Она раскрасила губы огнем карминным, чтоб стать, как все, чтоб быть — под одну гребенку. Она отвыкла, чтобы ее кормили, она выбирает ежиков в «Детском мире» — и продавщицы спрашивают «ребенку»?
Ее цвета — оранжевый с темно-синим, она сейчас тоскует, но тем не менее она умеет вьплядеть очень сильной. Она давно не казалась такой красивой — чтоб все вокруг шарахались в онеменье.
Не то чтоб она болеет — такое редко, ну раз в полгода — да и слегка, негромко. А вот сейчас — какие ни ешь таблетки, в какие ни закутывайся жилетки — царапается, рвет коготками бронхи.
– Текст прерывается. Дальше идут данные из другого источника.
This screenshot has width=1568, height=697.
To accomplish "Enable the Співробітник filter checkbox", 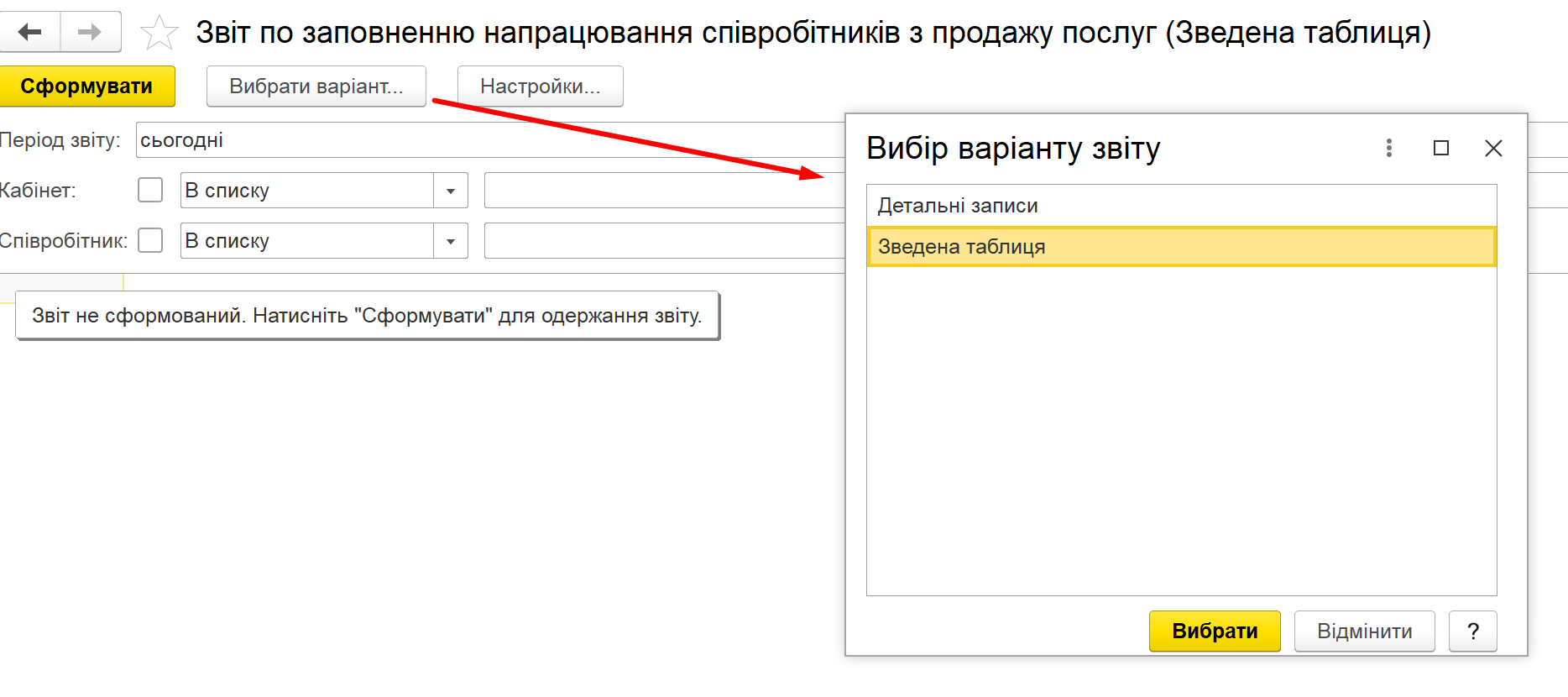I will pyautogui.click(x=150, y=241).
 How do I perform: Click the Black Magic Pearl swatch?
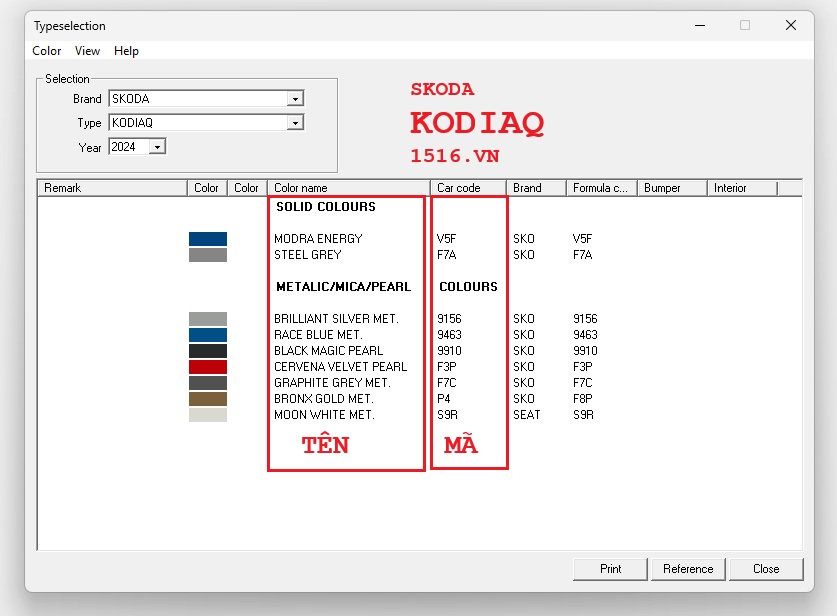pyautogui.click(x=208, y=351)
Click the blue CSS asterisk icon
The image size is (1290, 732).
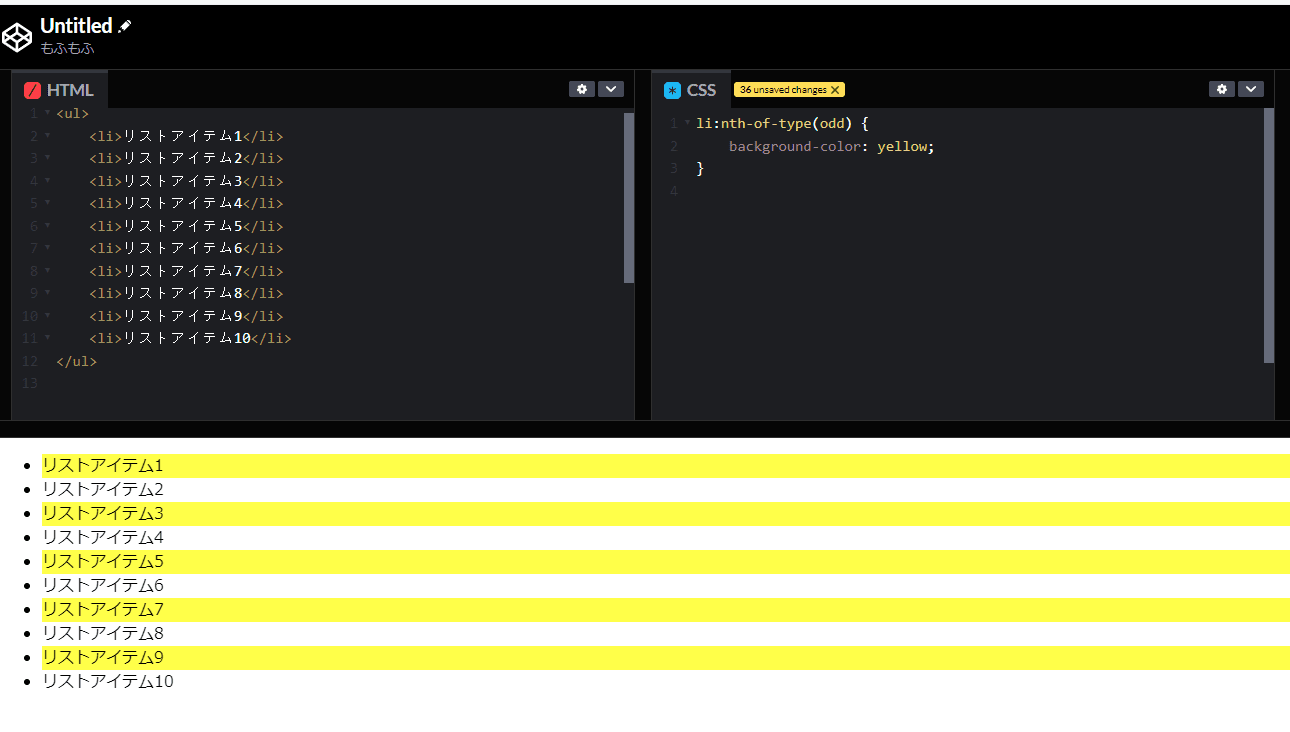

Она обживает дом, устелив носками всю комнату и чуточку в коридоре. Она его выкашливает кусками, она купила шкафчик и новый сканер и думает, что хватит на наладонник.
Ее любимый свитер давно постиран, она такая милая и смешная, она грызет ментоловые пастилки, она боится — как она отпустила — вот так, спокойно, крылышек не сминая.
Она не знает, что с ним могло случиться, кого еще слова его доконали. Но помнит то, что он не любил лечиться, и сладкой резью — родинку под ключицей, и что он спит всегда по диагонали.
Она подругам пишет — ты, мол, крепись, но немного нарочитым, нечестным тоном, разбрасывает по дому чужие письма, и держится, и даже почти не киснет, и так, случайно плачет у монитора.
Она совсем замотанная делами, она б хотела видеть вокруг людей, но время по затылку — широкой дланью, на ней висят отчеты и два дедлайна, и поискать подарок на день рожденья.
Она полощет горло раствором борной, но холодно и нет никого под боком. Она притвориться может почти любою, она привьгкла Бога считать любовью. А вот любовь почти что отвыкла — Богом.
Все думает, что пора поменять системку, хранит — на крайний случай — бутылку водки. И слушает «Аквариум» и Хвостенко. И засыпает — больно вжимаясь в стенку — чтоб не дай Бог не разбудить кого-то.